■ What to work on
A) Answer these questions about the report on the school diabetes program:
(i) How many schools took part, and in which city?
(ii) What percentage of students drank carbonated drinks daily at baseline?
(iii) According to the WHO, what share of cancers can be prevented?
B) Quote the report on the school diabetes program from "We also gathered" to "after year 1.".

■ Excerpted text
________________________

Exciting Results Show Increased Awareness and First Indications of Behavior Change.
In collaboration with HRIDAY (Health Related Information Dissemination Amongst Youth), and supported by an educational grant from Merck and MSD India, we recently completed one year of the Diabetes Awareness and Prevention Education program among nearly 2,000 middle school students (9-13 years of age) in six schools in Delhi, India. Our goal was to encourage children to adopt healthy lifestyles – increasing physical activity and healthy eating habits, with the overall goal of helping them to prevent – or at least delay – the onset of chronic diseases like diabetes, heart disease and obesity later in life.
Our results from the first year are in. They show that when diabetes awareness and prevention messages are delivered to middle school children by trained teachers and peer-leaders using age-appropriate, creative and compelling educational modules, they are effective in increasing both awareness of diabetes and its seriousness, and interestingly, in bringing about behavior change.
We’re delighted to report that students demonstrated an increase in knowledge about healthy eating, physical activity, diabetes and its prevention. Some highlights:
- That unhealthy eating habits can put one at risk for diabetes was reported by 77.2% students after year 1, as compared to 65.4% at baseline.
- 61.3% after year 1 intervention reported that being physically inactive or not doing regular exercise can put one at risk of diabetes, versus 50.1% at baseline..
- More students (73.2%) after year 1 intervention, than at baseline (67.3%), reported that people with diabetes are more likely to develop heart disease, stroke, kidney and eye problems.
We also gathered important insights into children’s eating habits and physical activity, and demonstrated reductions in the consumption of carbonated drinks, fried snacks, sweets and chips after the intervention. For example:
- 15.6% at baseline consumed carbonated drinks daily, vs. 8.9% at year 1.
- Those who preferred fruit chaat (lower calorie fresh fruit snack) over aloo tikki (pan-fried potato patties) increased from 60.3% at baseline to 68.9% students after year 1.
- 44.1% of children reported going out and playing with friends during their leisure time, vs 35.1% at baseline.
- 68.5% of the students after intervention reported that they climbed stairs when going to somebody’s house located anywhere between 2nd floor and 5th floor of a building as compared to 56.8% students at baseline (p< 0.001).
“These results show proof that we can change behavior in the school setting, and intervene to change children’s eating habits. If we can make these lifestyle changes sustainable we will have made meaningful public health impact by steering at least these 2,000 children towards healthy futures,” said Nalini Saligram, Arogya World’s founder. “The 2011 school program has been gratifying, and a good step forward for Arogya World.”
A Little Background
According to the WHO, 80% of diabetes and heart disease and 40% of cancers can be prevented with healthy eating, increasing physical activity and stopping tobacco. India has a particularly huge diabetes problem (50 million Indians have diabetes and Indians get the disease 10 years earlier than Western counterparts), and because so much of the population is young (50% of India below age 25), we wanted to evaluate whether a schools-based education program would be effective in increasing adoption of healthier lifestyles – reaching children before their lifestyle habits are fully set.

________________________

■ Extracted information
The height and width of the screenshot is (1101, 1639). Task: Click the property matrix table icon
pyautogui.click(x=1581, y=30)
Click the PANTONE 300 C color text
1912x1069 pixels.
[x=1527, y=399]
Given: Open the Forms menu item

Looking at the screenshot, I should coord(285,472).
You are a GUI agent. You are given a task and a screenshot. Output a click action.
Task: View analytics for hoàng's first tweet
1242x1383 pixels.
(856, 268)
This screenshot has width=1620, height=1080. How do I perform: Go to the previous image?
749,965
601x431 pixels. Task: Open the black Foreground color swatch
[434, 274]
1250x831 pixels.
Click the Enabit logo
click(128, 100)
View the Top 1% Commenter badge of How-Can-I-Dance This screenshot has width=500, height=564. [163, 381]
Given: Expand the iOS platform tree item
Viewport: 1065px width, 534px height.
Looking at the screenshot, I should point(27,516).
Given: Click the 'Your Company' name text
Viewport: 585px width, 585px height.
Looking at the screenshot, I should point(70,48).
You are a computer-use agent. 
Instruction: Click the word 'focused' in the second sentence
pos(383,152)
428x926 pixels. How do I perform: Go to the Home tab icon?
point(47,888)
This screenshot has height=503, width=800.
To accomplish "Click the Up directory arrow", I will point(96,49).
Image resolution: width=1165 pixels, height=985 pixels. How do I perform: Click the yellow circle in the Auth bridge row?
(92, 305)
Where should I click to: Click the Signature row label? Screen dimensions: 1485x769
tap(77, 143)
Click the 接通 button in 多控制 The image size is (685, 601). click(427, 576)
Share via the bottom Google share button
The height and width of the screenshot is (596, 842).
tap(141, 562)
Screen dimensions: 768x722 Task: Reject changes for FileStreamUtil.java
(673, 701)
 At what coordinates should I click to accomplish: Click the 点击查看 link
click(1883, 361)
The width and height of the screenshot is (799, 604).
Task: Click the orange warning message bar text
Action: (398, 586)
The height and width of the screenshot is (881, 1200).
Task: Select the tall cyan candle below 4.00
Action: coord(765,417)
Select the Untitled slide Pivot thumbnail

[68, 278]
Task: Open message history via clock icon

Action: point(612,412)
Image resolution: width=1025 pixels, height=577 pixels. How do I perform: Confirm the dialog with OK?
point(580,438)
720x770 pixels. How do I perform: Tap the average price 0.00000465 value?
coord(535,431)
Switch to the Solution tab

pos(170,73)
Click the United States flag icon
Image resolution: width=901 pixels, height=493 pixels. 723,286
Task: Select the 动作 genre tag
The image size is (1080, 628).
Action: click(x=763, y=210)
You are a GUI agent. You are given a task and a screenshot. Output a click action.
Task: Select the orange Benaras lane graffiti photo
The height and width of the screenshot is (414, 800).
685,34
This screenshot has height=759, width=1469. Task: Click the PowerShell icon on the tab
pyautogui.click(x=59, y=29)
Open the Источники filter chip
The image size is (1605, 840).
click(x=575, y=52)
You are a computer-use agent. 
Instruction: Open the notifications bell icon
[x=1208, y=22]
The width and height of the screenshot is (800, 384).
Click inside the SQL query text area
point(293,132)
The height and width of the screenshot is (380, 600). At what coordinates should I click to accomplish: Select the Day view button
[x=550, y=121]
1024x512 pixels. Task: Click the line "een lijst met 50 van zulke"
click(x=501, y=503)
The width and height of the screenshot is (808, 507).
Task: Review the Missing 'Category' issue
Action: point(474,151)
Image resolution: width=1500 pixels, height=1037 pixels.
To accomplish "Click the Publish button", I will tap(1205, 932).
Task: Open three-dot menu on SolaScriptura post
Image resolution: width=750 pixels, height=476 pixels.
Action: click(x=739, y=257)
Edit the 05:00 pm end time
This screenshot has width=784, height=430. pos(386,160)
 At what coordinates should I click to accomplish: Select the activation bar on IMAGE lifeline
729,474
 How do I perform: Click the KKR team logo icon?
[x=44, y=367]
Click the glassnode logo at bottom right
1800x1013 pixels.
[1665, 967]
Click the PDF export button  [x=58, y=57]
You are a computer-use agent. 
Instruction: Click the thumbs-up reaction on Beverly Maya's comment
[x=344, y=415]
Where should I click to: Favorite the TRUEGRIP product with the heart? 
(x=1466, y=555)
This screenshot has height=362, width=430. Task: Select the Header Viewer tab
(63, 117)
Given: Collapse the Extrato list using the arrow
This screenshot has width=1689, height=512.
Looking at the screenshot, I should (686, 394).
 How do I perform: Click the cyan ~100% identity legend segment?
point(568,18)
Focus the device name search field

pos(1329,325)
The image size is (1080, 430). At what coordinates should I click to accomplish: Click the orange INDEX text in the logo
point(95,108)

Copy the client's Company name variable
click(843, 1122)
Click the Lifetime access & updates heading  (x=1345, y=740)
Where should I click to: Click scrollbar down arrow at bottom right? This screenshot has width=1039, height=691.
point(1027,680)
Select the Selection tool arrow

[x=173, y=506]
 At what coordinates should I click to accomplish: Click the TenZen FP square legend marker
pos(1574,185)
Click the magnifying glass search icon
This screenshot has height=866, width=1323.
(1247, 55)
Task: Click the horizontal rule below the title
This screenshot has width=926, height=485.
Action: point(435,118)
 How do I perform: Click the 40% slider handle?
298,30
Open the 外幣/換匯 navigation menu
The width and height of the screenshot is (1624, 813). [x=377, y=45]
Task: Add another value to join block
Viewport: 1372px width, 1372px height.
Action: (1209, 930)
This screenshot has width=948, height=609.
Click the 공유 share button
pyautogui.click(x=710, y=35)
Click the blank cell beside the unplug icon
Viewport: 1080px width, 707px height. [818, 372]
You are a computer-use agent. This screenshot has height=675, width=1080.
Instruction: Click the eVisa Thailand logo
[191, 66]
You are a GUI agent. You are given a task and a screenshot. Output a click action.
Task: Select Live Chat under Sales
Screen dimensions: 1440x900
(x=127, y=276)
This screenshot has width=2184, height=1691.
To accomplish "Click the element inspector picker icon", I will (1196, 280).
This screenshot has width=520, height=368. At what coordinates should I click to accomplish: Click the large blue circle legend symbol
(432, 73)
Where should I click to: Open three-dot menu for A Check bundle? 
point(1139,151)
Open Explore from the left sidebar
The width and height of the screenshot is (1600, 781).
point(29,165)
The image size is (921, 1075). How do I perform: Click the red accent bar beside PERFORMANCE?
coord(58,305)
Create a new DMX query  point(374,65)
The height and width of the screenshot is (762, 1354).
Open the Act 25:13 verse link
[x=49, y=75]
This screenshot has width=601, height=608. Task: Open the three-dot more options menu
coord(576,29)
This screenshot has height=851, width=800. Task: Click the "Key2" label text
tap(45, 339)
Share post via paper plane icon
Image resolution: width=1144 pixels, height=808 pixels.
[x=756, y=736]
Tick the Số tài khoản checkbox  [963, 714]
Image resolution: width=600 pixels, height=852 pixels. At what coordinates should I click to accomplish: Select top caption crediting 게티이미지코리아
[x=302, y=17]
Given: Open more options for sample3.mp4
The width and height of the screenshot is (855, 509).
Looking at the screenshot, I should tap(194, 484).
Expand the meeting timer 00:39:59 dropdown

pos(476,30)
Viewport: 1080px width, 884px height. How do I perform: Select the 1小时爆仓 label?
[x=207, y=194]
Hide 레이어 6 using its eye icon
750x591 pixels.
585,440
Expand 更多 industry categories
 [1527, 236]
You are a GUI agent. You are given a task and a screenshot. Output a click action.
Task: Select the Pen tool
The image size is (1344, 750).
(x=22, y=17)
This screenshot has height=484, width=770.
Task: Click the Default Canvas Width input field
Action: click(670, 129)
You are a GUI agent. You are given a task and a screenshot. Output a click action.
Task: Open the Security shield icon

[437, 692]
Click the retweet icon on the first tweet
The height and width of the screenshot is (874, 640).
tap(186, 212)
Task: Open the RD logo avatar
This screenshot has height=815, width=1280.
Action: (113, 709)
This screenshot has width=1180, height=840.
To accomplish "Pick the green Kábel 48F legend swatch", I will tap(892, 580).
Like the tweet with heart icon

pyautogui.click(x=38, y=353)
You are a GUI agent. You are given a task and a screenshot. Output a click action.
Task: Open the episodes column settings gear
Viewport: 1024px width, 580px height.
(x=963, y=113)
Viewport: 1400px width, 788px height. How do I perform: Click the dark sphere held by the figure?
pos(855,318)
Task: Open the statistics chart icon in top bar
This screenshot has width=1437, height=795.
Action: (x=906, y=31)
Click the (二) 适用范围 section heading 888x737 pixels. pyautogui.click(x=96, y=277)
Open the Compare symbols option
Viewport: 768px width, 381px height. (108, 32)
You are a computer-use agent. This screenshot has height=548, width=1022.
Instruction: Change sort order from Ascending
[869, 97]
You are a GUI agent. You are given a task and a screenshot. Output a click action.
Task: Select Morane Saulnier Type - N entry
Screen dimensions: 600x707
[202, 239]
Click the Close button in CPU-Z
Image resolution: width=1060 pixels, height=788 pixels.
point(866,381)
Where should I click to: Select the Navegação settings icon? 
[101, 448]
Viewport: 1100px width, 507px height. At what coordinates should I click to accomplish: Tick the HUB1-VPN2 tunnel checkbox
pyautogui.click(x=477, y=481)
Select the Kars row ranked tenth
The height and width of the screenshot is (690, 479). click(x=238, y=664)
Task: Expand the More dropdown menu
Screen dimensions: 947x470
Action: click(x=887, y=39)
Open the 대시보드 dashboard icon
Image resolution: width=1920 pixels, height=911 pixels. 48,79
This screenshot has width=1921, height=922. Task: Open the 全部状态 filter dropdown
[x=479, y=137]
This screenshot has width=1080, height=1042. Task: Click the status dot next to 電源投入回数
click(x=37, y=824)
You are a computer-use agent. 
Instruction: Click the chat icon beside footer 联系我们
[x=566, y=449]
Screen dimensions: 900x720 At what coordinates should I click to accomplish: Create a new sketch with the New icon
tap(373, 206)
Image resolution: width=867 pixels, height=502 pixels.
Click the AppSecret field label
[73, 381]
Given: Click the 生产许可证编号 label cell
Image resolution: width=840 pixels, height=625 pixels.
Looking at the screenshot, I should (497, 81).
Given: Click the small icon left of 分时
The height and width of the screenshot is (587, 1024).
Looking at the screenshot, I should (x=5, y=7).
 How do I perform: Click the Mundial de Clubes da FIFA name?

________________________

■ Answers for each item
A)
(i) Six schools in Delhi, India
(ii) 15.6%
(iii) 40%

B)
We also gathered important insights into children’s eating habits and physical activity, and demonstrated reductions in the consumption of carbonated drinks, fried snacks, sweets and chips after the intervention. For example:
- 15.6% at baseline consumed carbonated drinks daily, vs. 8.9% at year 1.
- Those who preferred fruit chaat (lower calorie fresh fruit snack) over aloo tikki (pan-fried potato patties) increased from 60.3% at baseline to 68.9% students after year 1.